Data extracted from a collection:
►
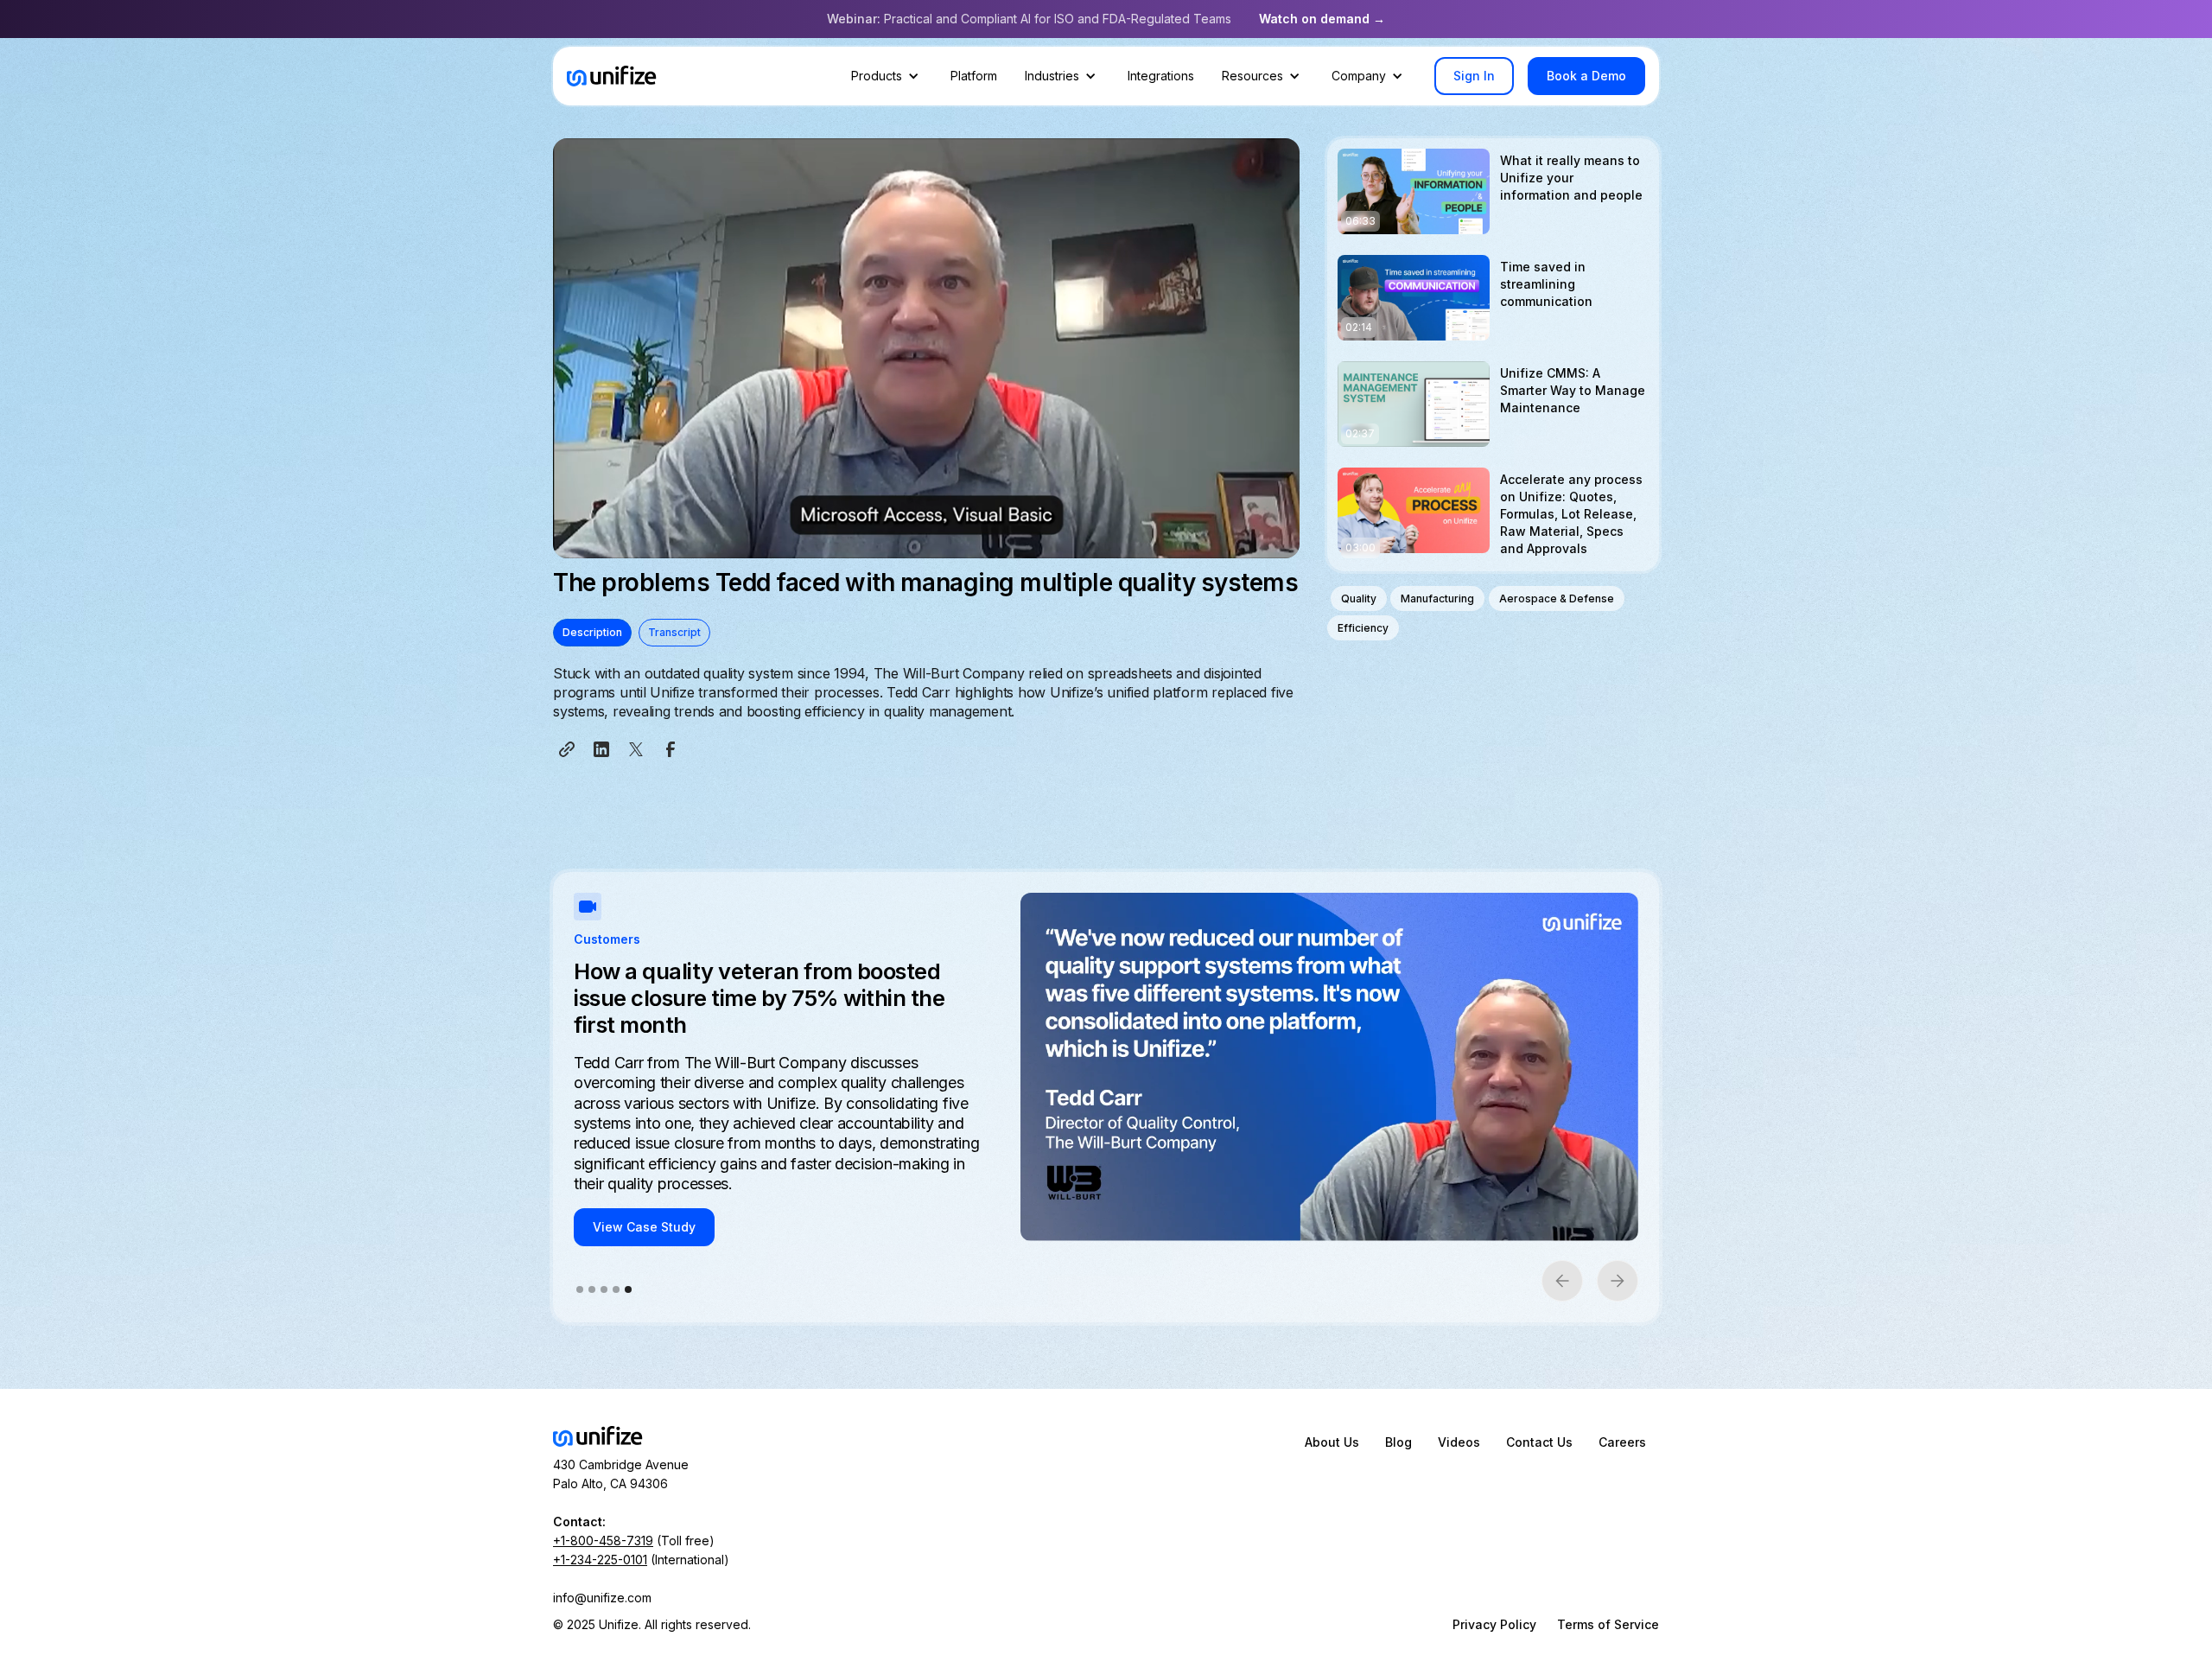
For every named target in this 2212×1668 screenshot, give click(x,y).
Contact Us (1539, 1442)
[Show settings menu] (1247, 543)
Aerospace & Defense (1556, 598)
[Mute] (1213, 543)
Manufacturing (1437, 598)
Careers (1622, 1442)
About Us (1332, 1442)
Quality (1358, 598)
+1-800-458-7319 (603, 1540)
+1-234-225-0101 (600, 1559)
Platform (973, 75)
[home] (612, 76)
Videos (1459, 1442)
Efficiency (1363, 627)
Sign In (1474, 75)
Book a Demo (1586, 75)
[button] (887, 76)
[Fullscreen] (1282, 543)
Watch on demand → (1322, 18)
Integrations (1161, 75)
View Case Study (644, 1188)
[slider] (909, 543)
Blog (1398, 1442)
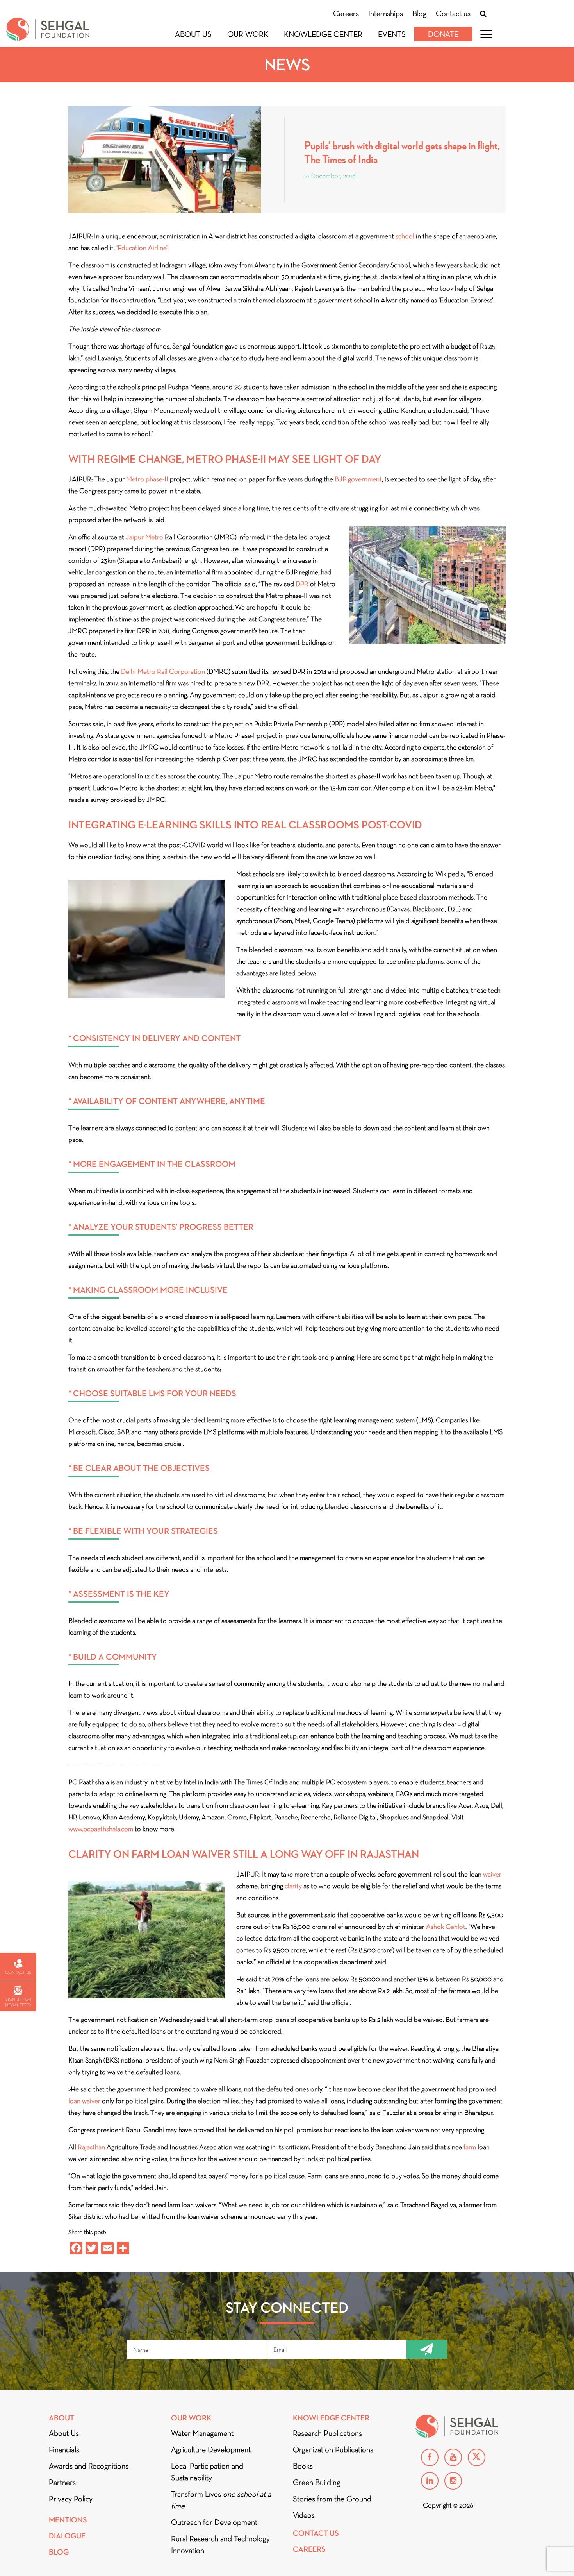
◄
Your instructions:
The records above should be written out exactly, and the images dropped.

Solution to this exercise:
For every named target in this 2212×1668 screenshot, give click(x,y).
Contact Us (1539, 1442)
[Show settings menu] (1247, 543)
Aerospace & Defense (1556, 598)
[Mute] (1213, 543)
Manufacturing (1437, 598)
Careers (1622, 1442)
About Us (1332, 1442)
Quality (1358, 598)
+1-800-458-7319 (603, 1540)
+1-234-225-0101 (600, 1559)
Platform (973, 75)
[home] (612, 76)
Videos (1459, 1442)
Efficiency (1363, 627)
Sign In (1474, 75)
Book a Demo (1586, 75)
[button] (887, 76)
[Fullscreen] (1282, 543)
Watch on demand → (1322, 18)
Integrations (1161, 75)
View Case Study (644, 1188)
[slider] (909, 543)
Blog (1398, 1442)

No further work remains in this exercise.